Chipotle-Rubbed Flank Steak

Nate picked out this recipe for Chipotle-Rubbed Flank Steak in the June issue of Cooking Light. I'm not usually a steak fan, but the chipotle part intrigued me and I knew it wouldn't be a huge slab of steak, so I agreed to it! We also made the side dishes suggested: couscous (just regular couscous made with vegetable broth) and spinach with toasted almonds (recipe below).

The entire meal was very straightforward and easy to make. we followed the recipe fairly closely, but changed a few things:



  • We couldn't find flank steak at Outpost, so we used something similar (I can't remember what Nate picked out).

  • I also couldn't find shallots so we just used part of a yellow onion we had.

  • We used skim rather than 1% just because it's what we buy.

  • We don't have a broiler pan and, frankly, I think we're both a bit nervous to try broiling anything.
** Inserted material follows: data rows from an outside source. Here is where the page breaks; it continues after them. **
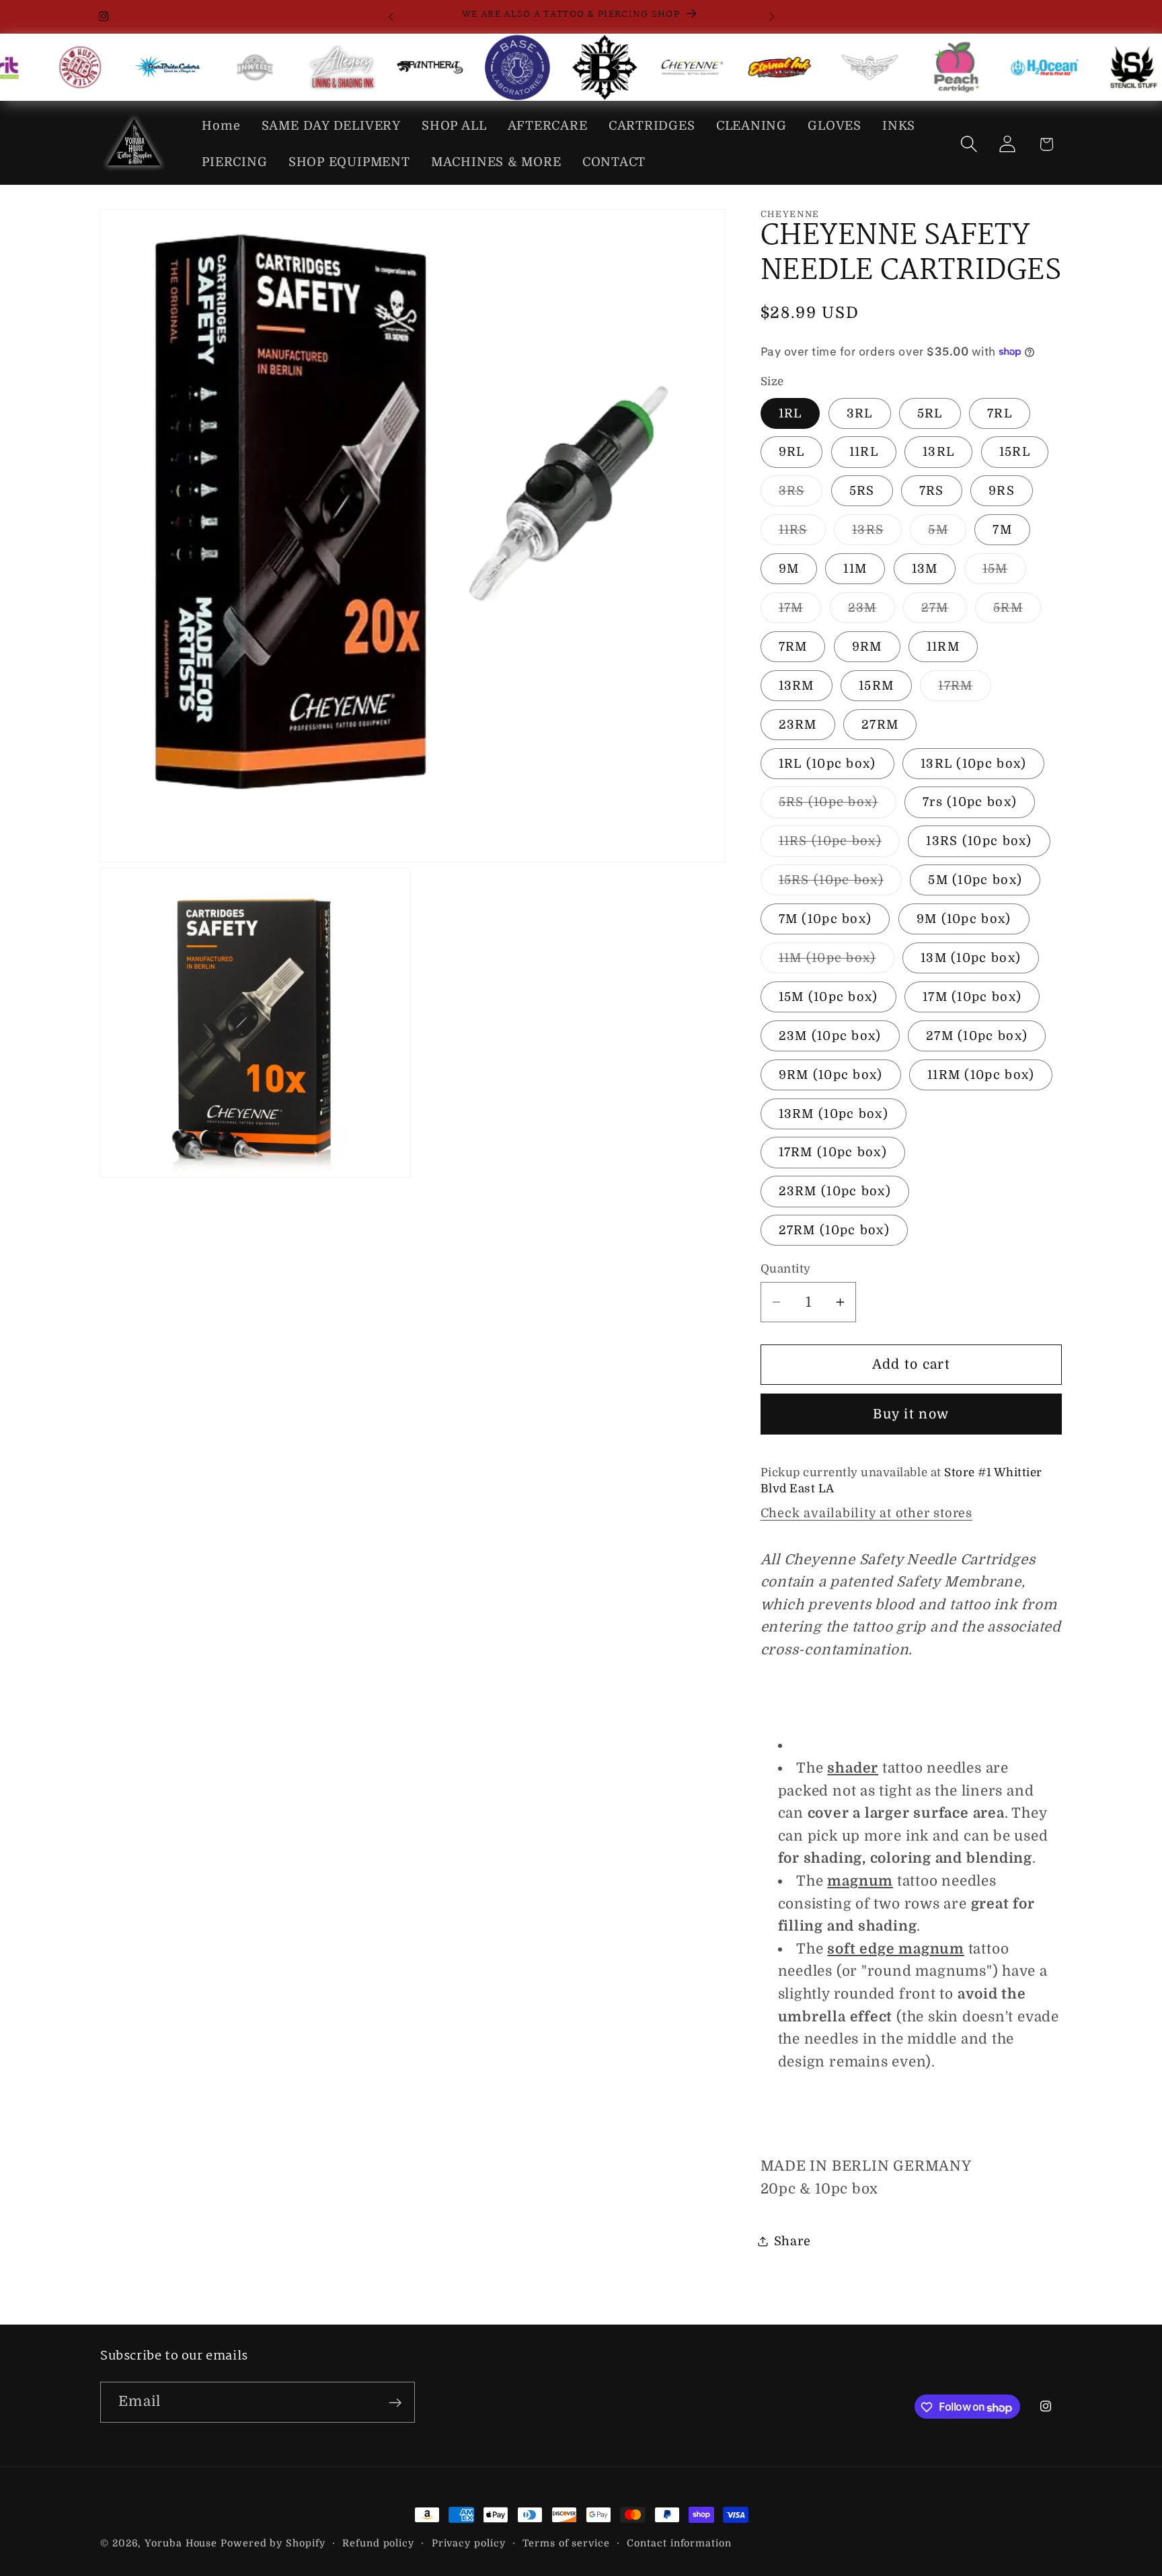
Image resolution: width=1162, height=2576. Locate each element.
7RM (793, 646)
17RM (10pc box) (833, 1152)
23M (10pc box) (830, 1036)
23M (871, 611)
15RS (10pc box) (840, 884)
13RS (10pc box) (979, 841)
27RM (879, 724)
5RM (1017, 611)
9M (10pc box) (964, 919)
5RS (862, 490)
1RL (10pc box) (827, 763)
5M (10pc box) (975, 880)
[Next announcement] (772, 16)
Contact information (679, 2543)
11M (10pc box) (836, 962)
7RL (999, 412)
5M (947, 533)
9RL (792, 451)
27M (944, 611)
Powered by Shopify (273, 2543)
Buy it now (911, 1414)
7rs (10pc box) (970, 802)
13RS (877, 533)
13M (925, 568)
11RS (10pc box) (839, 845)
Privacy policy (469, 2543)
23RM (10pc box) (835, 1191)
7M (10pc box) (825, 919)
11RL (863, 451)
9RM (867, 646)
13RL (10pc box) (974, 763)
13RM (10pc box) (834, 1113)
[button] (969, 144)
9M (789, 568)
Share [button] (792, 2240)
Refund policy (378, 2543)
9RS (1002, 490)
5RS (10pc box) (837, 806)
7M (1002, 529)
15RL (1014, 451)
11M (855, 568)
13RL (938, 451)
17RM (964, 689)
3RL (860, 412)
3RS (801, 494)
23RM (798, 724)
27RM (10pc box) (834, 1230)
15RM (876, 685)
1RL (790, 412)
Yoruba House (181, 2543)
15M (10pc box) (828, 997)
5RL (930, 412)
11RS (802, 533)
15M (1004, 572)
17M (800, 611)
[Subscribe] (395, 2402)
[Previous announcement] (390, 16)
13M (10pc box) (971, 958)
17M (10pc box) (972, 997)
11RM (943, 646)
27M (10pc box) (977, 1036)
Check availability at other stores (867, 1513)
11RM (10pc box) (981, 1074)
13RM (796, 685)
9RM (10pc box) (831, 1074)
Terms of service (566, 2543)
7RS (931, 490)
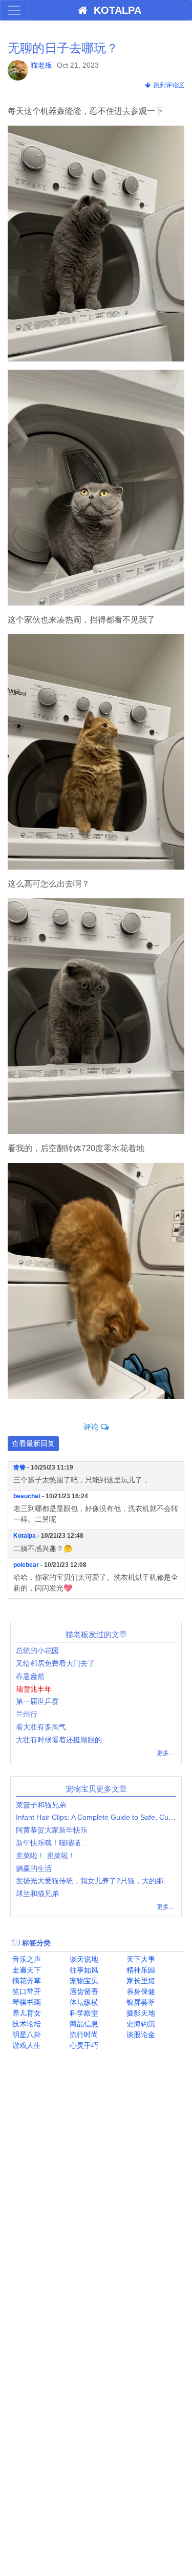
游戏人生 (25, 2045)
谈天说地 (83, 1959)
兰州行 (26, 1714)
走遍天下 (25, 1970)
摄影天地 (139, 2013)
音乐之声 (25, 1959)
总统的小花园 (37, 1650)
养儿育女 (25, 2013)
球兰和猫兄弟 (37, 1893)
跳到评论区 (167, 85)
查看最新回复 (33, 1443)
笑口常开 (25, 1991)
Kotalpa (24, 1535)
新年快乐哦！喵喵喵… (52, 1843)
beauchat (26, 1496)
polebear (26, 1564)
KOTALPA (114, 10)
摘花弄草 (25, 1981)
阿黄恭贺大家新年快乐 (52, 1830)
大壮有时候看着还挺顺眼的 (59, 1740)
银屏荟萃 (139, 2002)
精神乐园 (139, 1970)
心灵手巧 (83, 2045)
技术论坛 (25, 2024)
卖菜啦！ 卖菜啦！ (45, 1856)
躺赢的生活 (34, 1868)
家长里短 (139, 1981)
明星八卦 (25, 2034)
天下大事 (139, 1959)
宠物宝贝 (83, 1981)
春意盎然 (30, 1676)
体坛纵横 (83, 2002)
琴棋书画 (25, 2002)
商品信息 (83, 2024)
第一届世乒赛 (37, 1701)
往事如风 (83, 1970)
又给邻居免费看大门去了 (55, 1663)
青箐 (19, 1467)
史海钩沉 (139, 2024)
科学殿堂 (83, 2013)
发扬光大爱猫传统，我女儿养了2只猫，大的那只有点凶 (104, 1881)
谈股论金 (139, 2034)
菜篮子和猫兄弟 (41, 1805)
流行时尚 (83, 2034)
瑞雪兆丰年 (34, 1689)
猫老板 (41, 65)
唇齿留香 (83, 1991)
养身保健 (139, 1991)
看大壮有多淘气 (41, 1727)
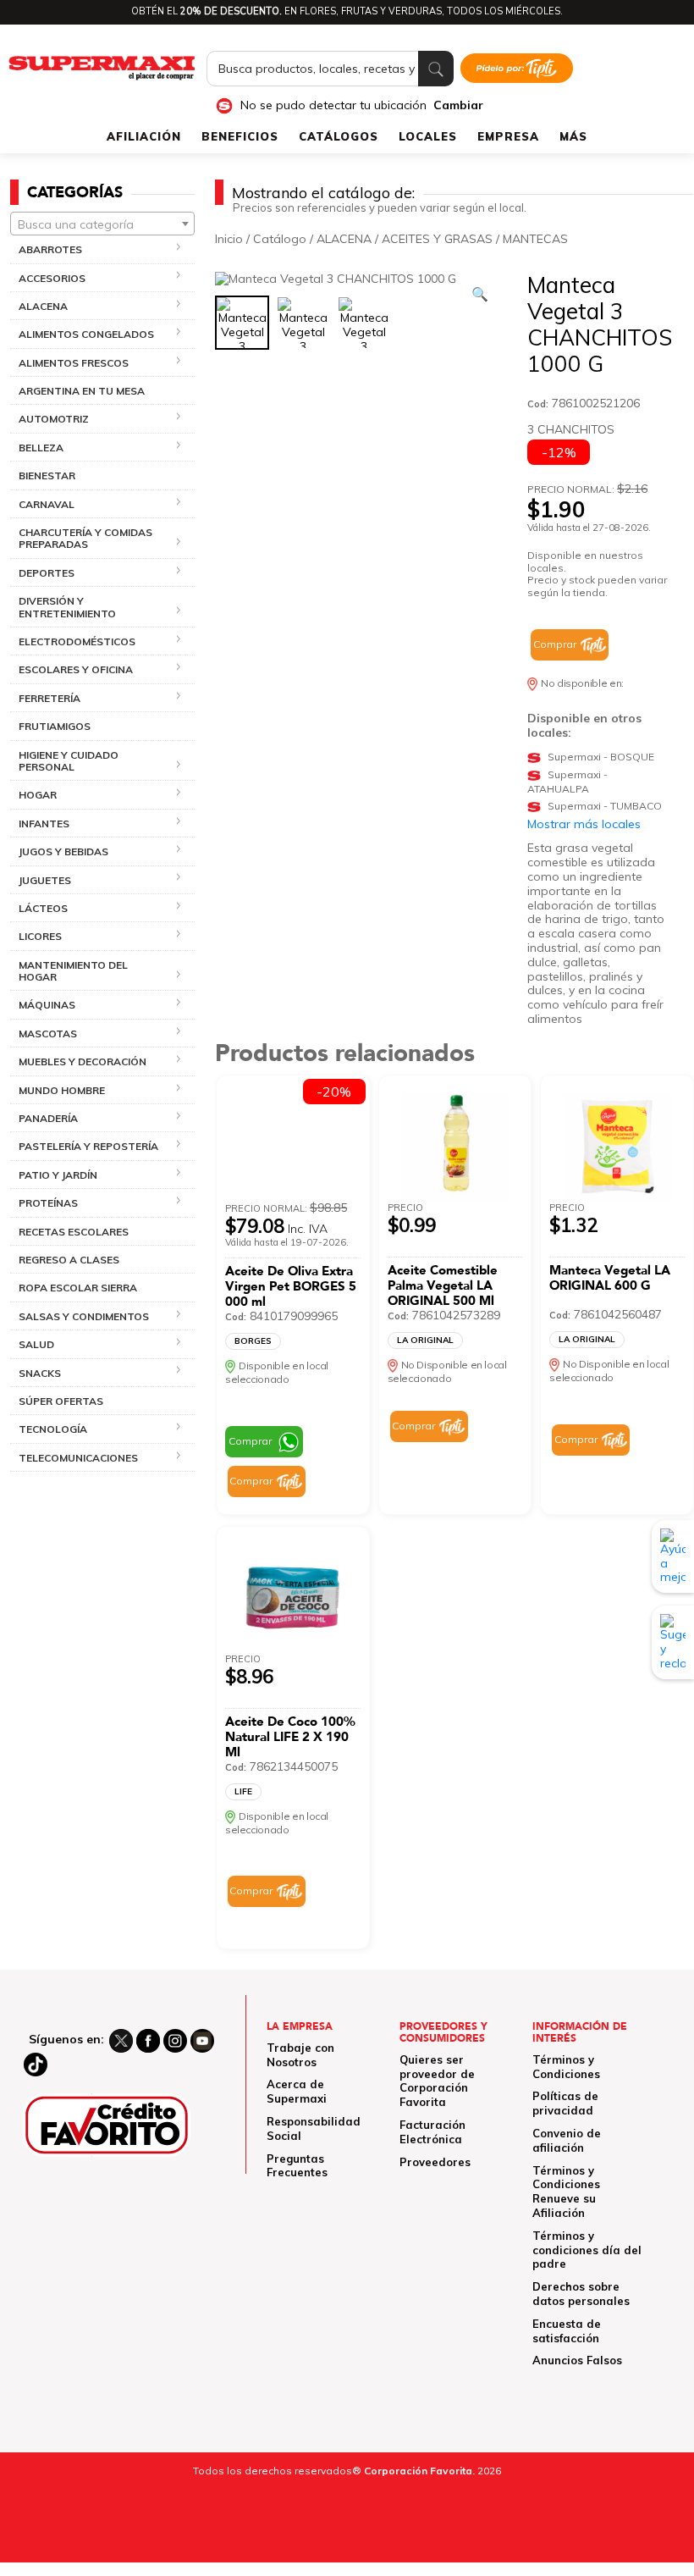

So we just cooked the steak in a skillet.

The steak was really good, and the Gorgonzola sauce paired nicely with the chipotle spice.



Here's what you do for the spinach with toasted almonds: Heat a large nonstick skillet over medium-high heat. Coat pan with cooking spray. Add 6 oz. package baby spinach; saute 2 minutes or until spinach wilts. Add 1/8 teas. salt. Sprinkle with 3 Tbs. toasted sliced almonds.


The spinach was really good, and I liked the toasted almonds with it. However, I think I could eat the entire 6 oz. on my own! Spinach shrinks so much, that when it was cooked, there really wasn't a lot there (and it was supposed to be 4 servings!). Nate and I ate it all.